The third leg of Tillerson’s visit to East Asia will be to meet Chinese Foreign Minister Wang Yi to start the process of arranging a bilateral meeting between Trump and Xi. With different views on how to deal with North Korea, the THAAD installment, a consolidated Japan-U.S. partnership in the region and Trump vowing to get tough on China, the conditions seem unfavorable for a more cooperative, proactive stance on North Korea and for developing win-win Sino-U.S. relations in the short to medium term.

Tillerson’s task will be to ensure that the U.S. under Trump acknowledges China’s core interests of state sovereignty; national security; territorial integrity; national reunification; China’s political system established by the constitution and secured by overall social stability; and basic safeguards for ensuring sustainable economic and social development.

For Beijing, these are the minimum requirements for moving forward in terms of bilateral relations.

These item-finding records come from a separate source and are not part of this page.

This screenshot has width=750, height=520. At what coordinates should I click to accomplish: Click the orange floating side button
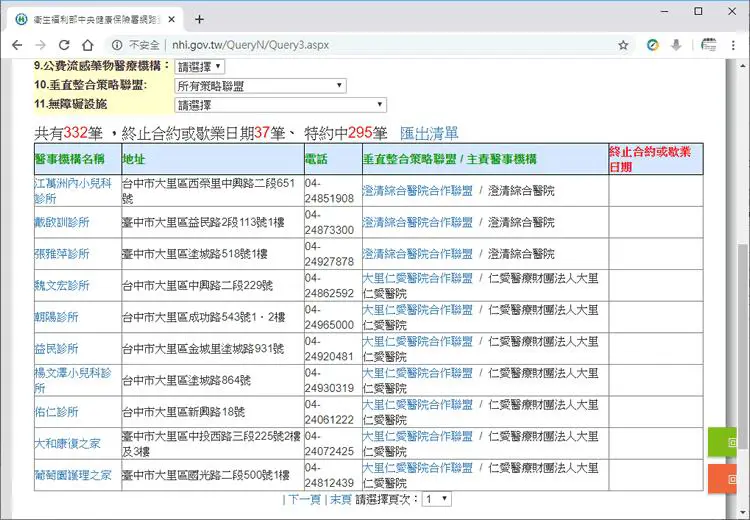(722, 478)
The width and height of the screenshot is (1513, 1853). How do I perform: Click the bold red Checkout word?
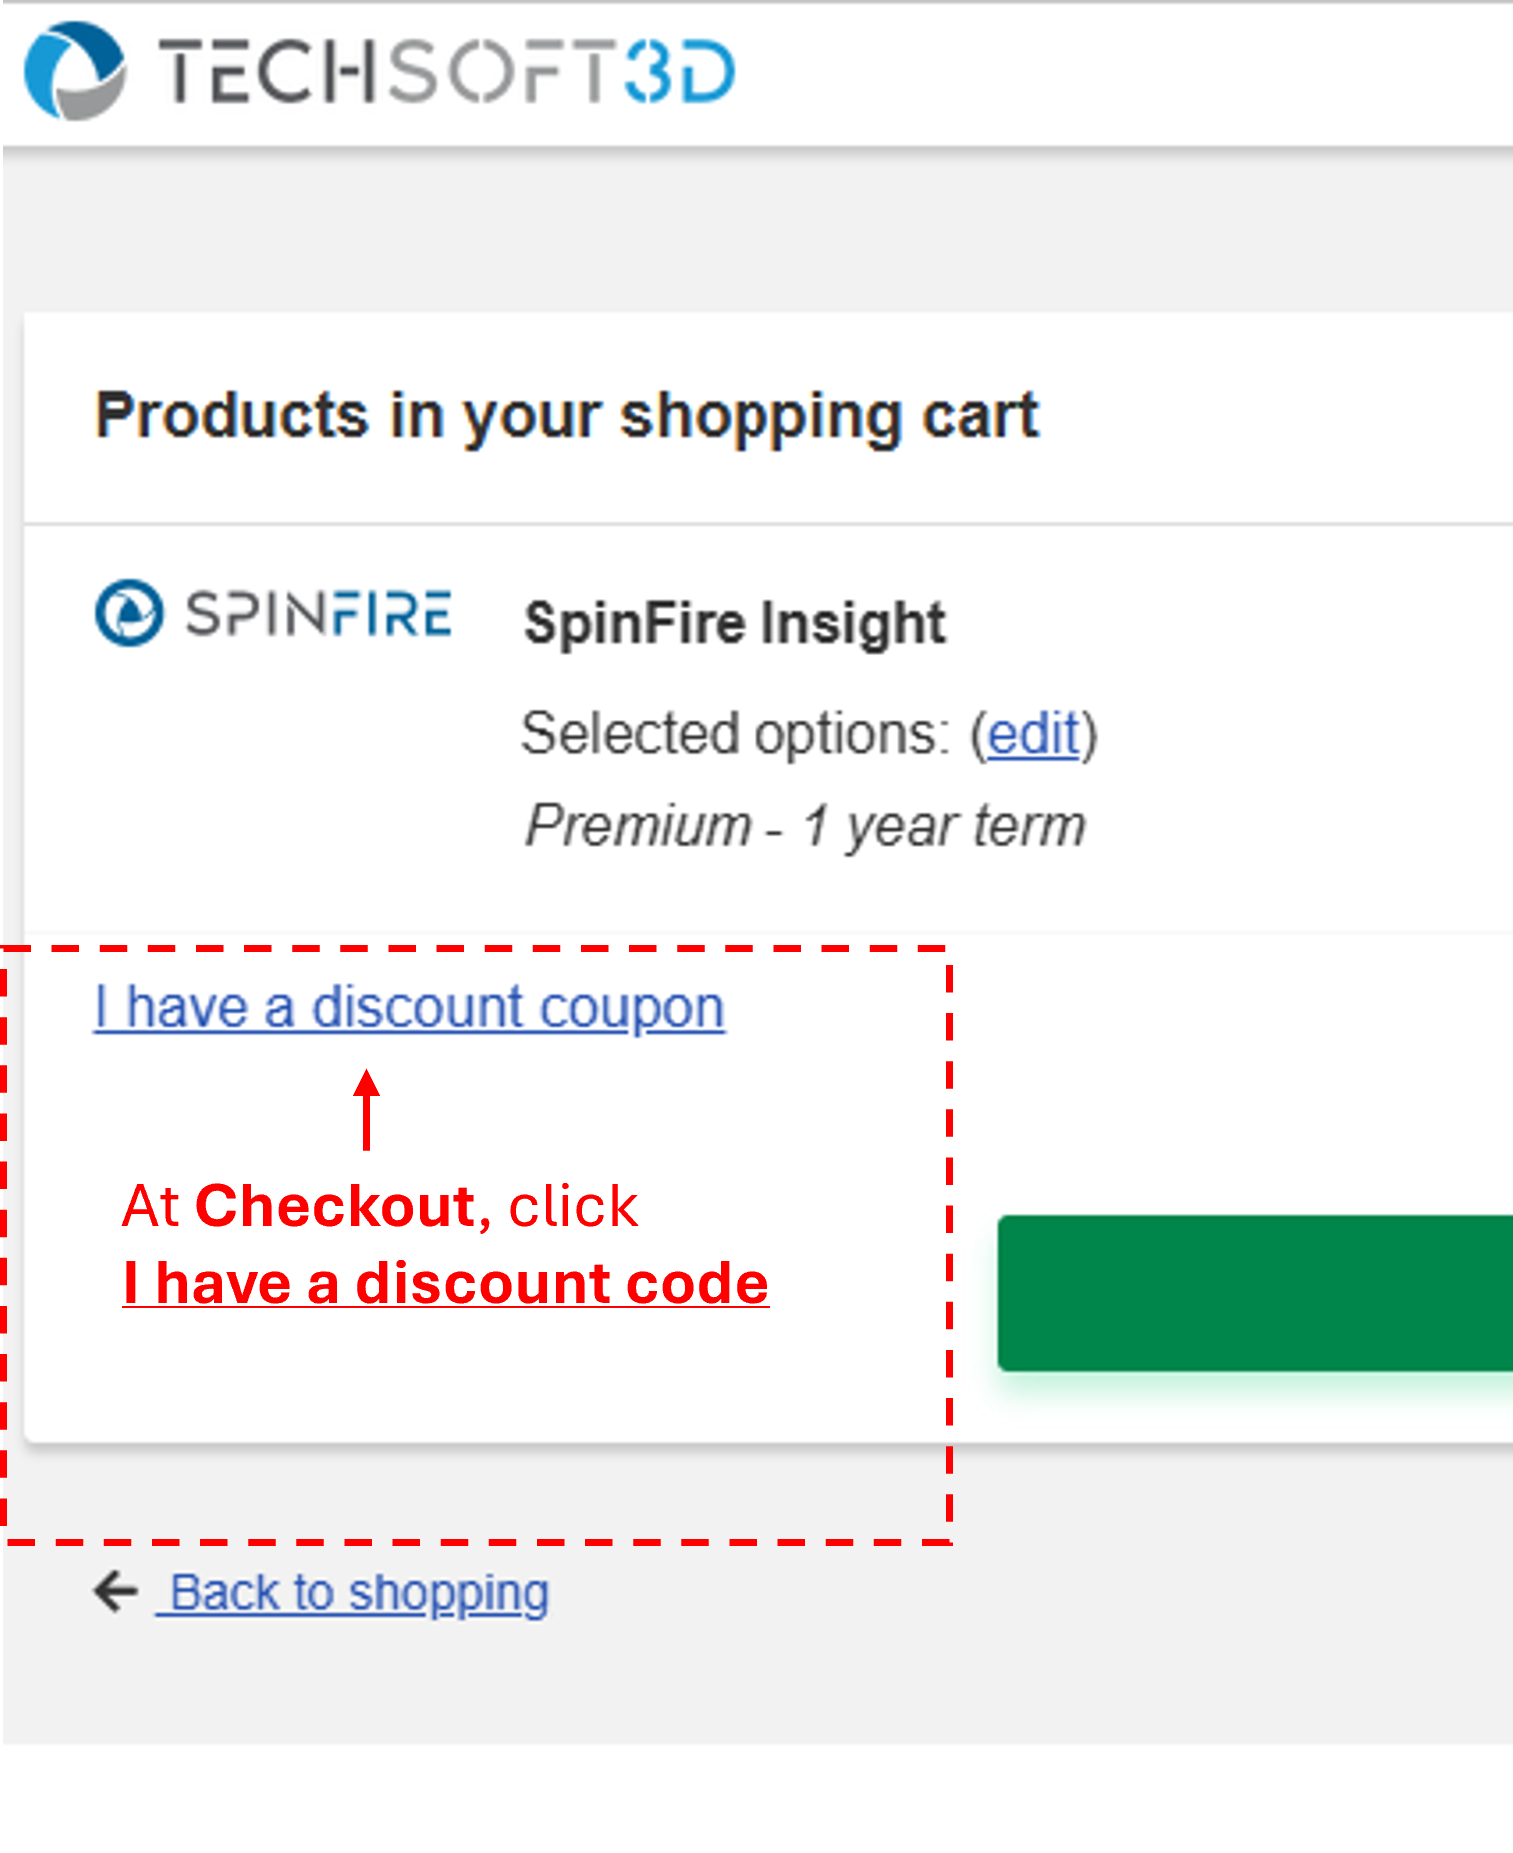click(x=335, y=1206)
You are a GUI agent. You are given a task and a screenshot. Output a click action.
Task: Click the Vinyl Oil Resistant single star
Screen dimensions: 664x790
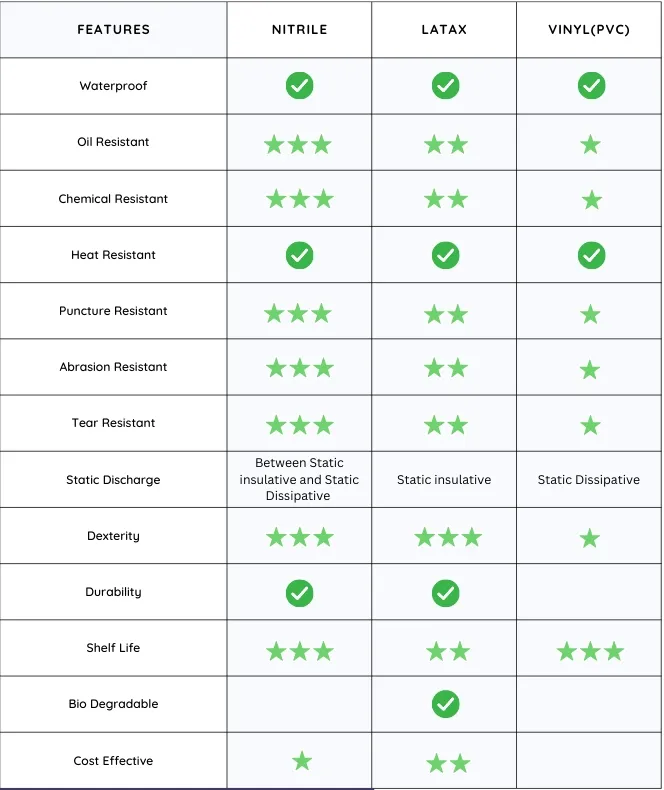590,145
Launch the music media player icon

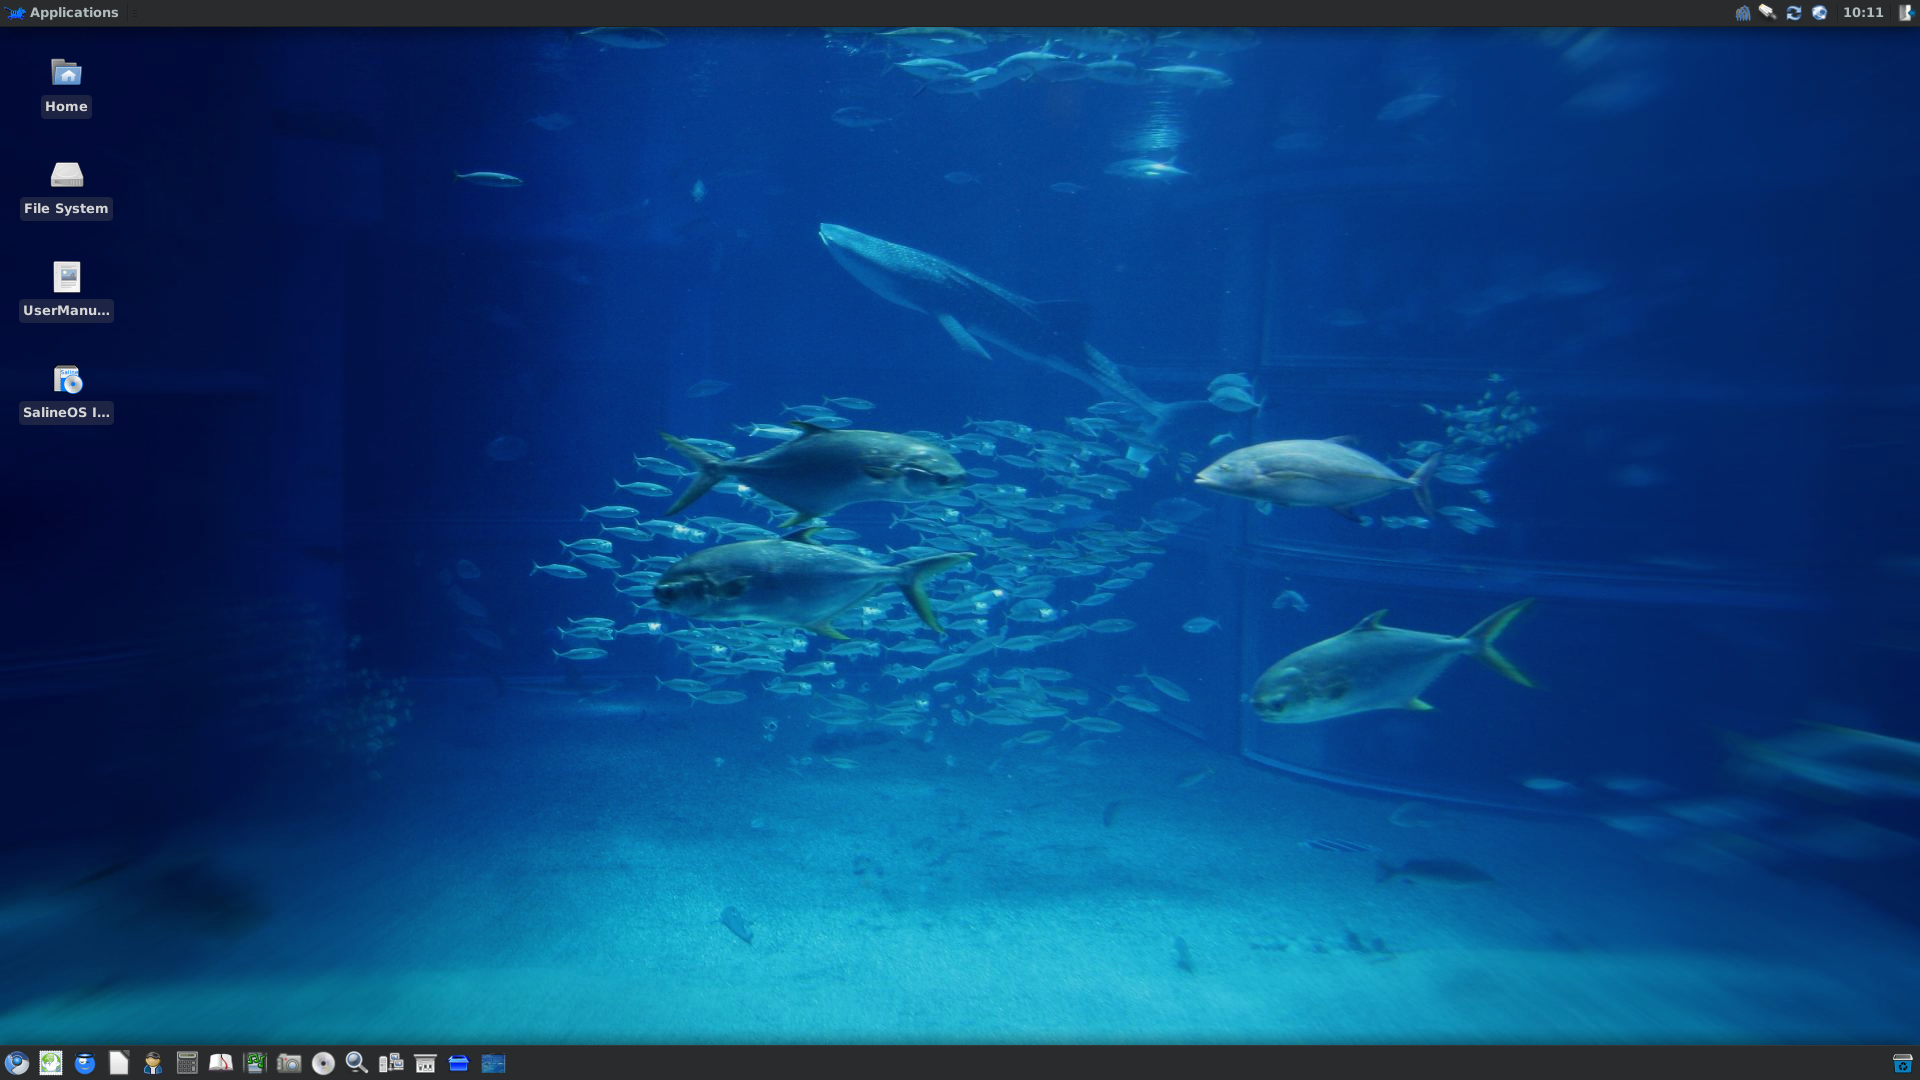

That being said, the secretary’s mission to East Asia and China in particular is to recalibrate U.S.-China relations to be more representative of the evolution of the economic, political and security changes in their relationship since normalization. This recalibration will no doubt entail pushing back against China’s claims in the East China Sea, South China Sea, and a provocative and highly destabilizing North Korean regime. All of these would be welcome in Seoul and Tokyo.

At the same time, assertive demands on what China deems its core interests, especially in the year when the Communist Party’s new Standing Committee will be appointed, risks increasing tensions in an already downward spiraling relationship that would have negative bilateral consequences.

These increased tensions could further embolden North Korea or see destabilizing actions in the East China Sea and South China Sea as proxies for U.S.-China problems.